▶ Your task: Search the records for "like". Report every line where it occurs.

▶ Provided data:
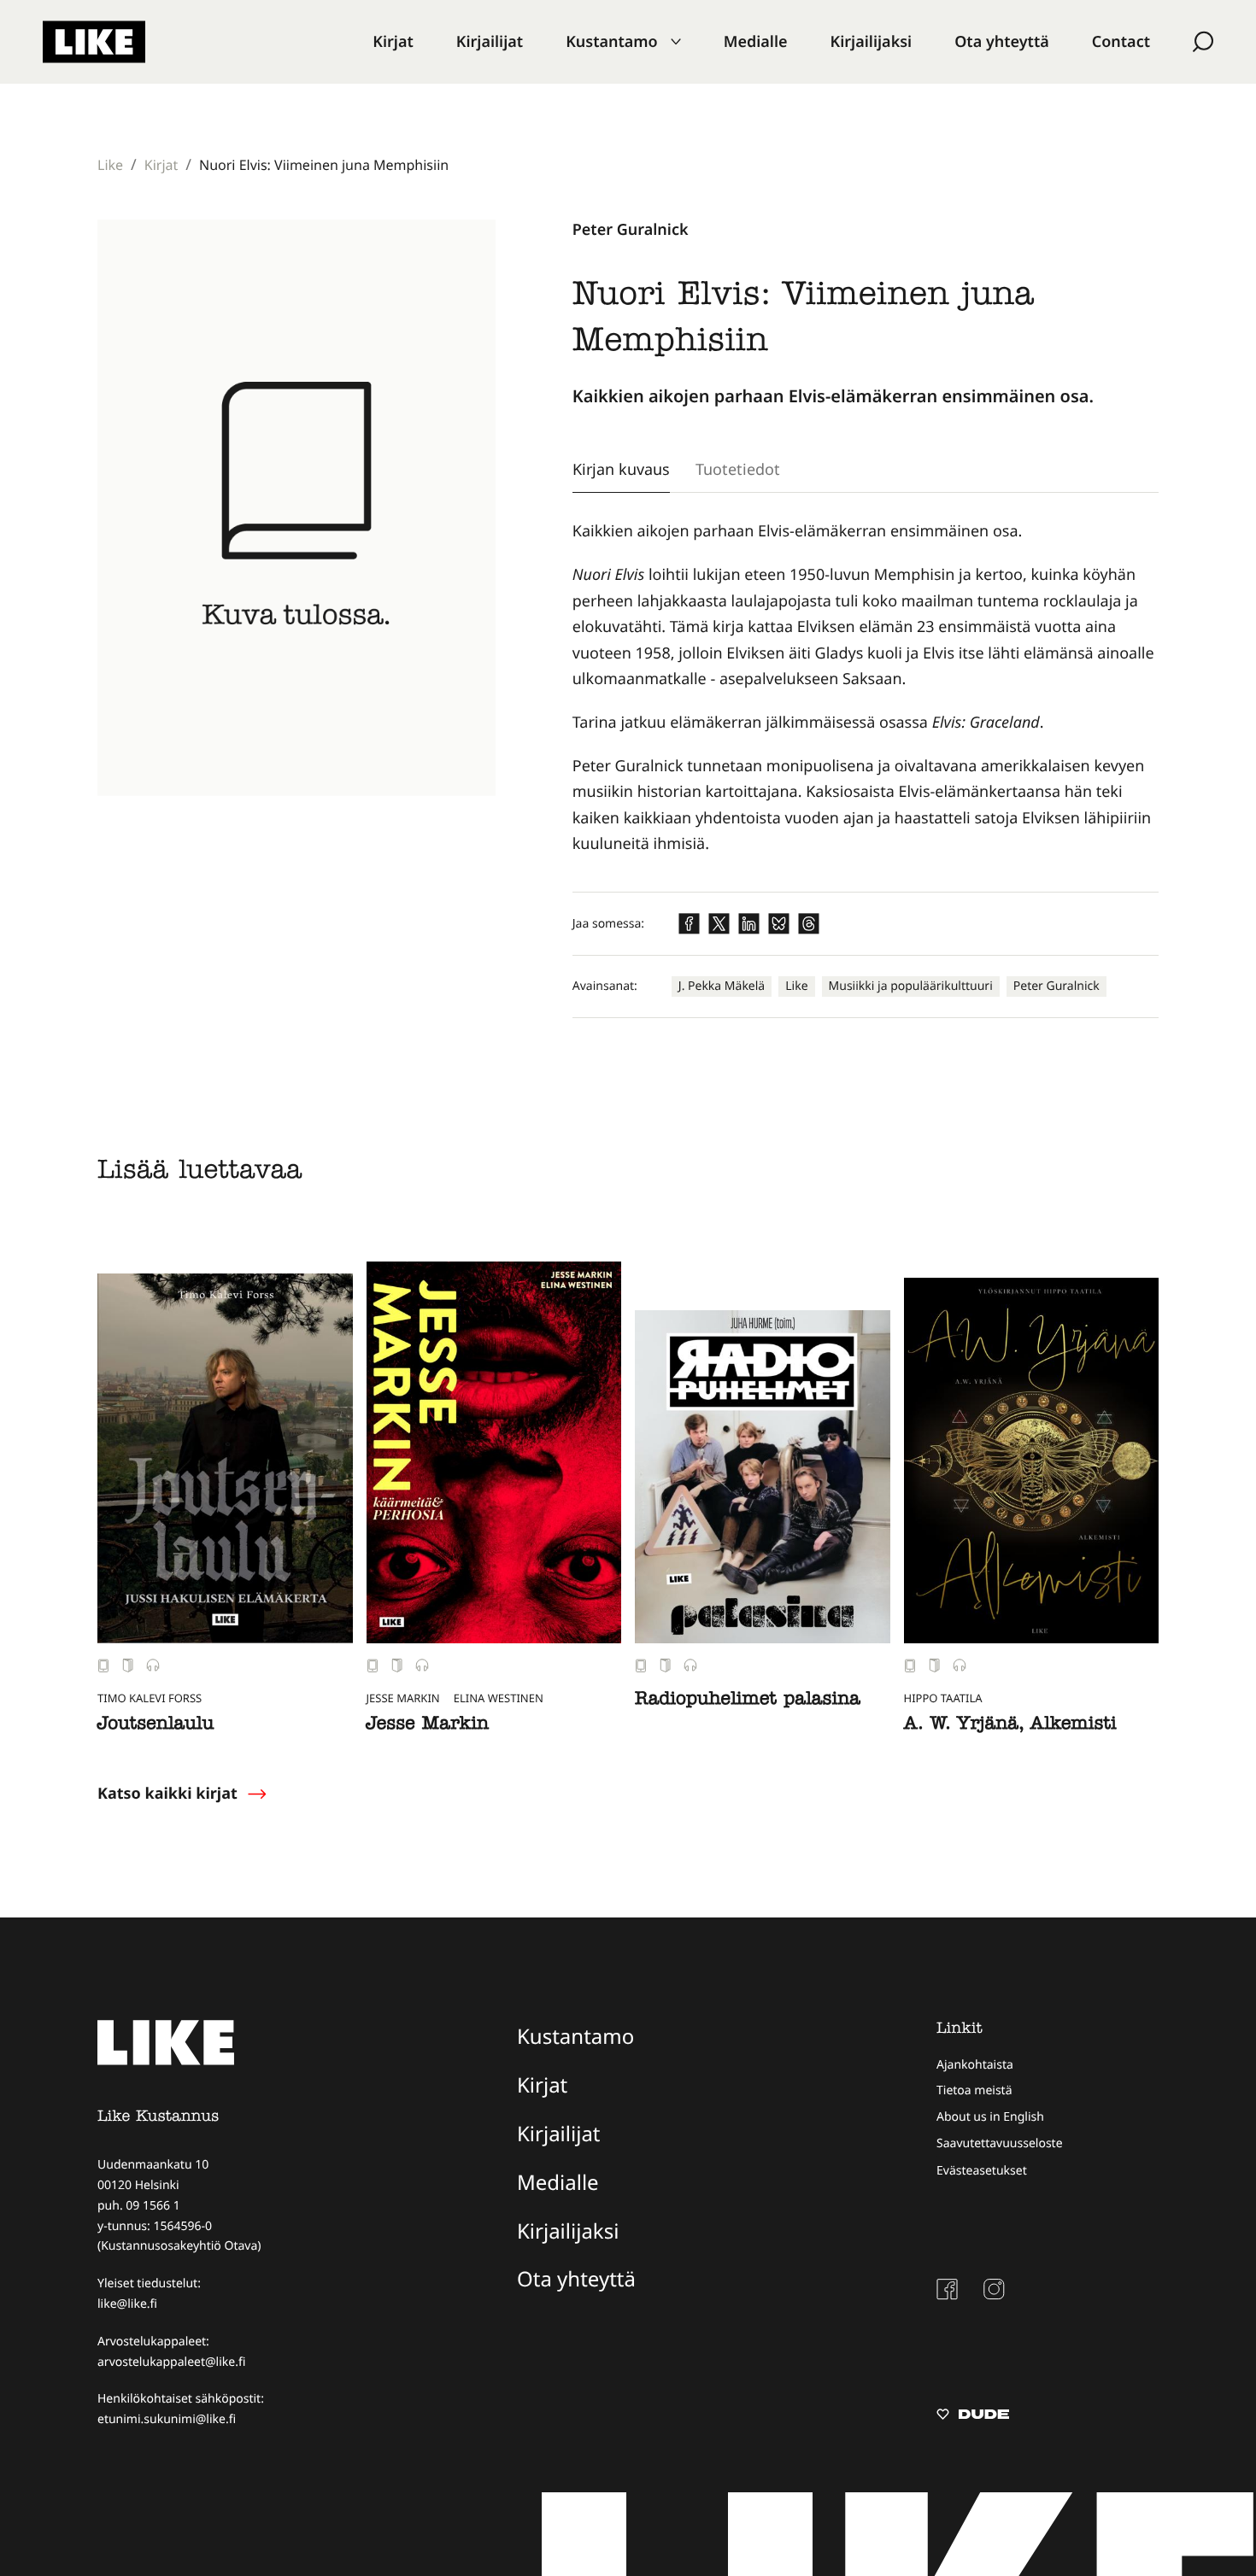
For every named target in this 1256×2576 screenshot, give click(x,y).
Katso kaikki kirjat (167, 1793)
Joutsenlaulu (155, 1725)
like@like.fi (127, 2304)
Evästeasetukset (981, 2171)
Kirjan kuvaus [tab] (621, 469)
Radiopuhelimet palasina (747, 1700)
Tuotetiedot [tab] (737, 469)
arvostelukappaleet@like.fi (171, 2362)
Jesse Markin (428, 1725)
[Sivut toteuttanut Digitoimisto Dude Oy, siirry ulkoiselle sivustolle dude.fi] (972, 2416)
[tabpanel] (865, 688)
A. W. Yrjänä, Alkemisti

▶ Exercise solution:
like@like.fi (127, 2304)
arvostelukappaleet@like.fi (171, 2362)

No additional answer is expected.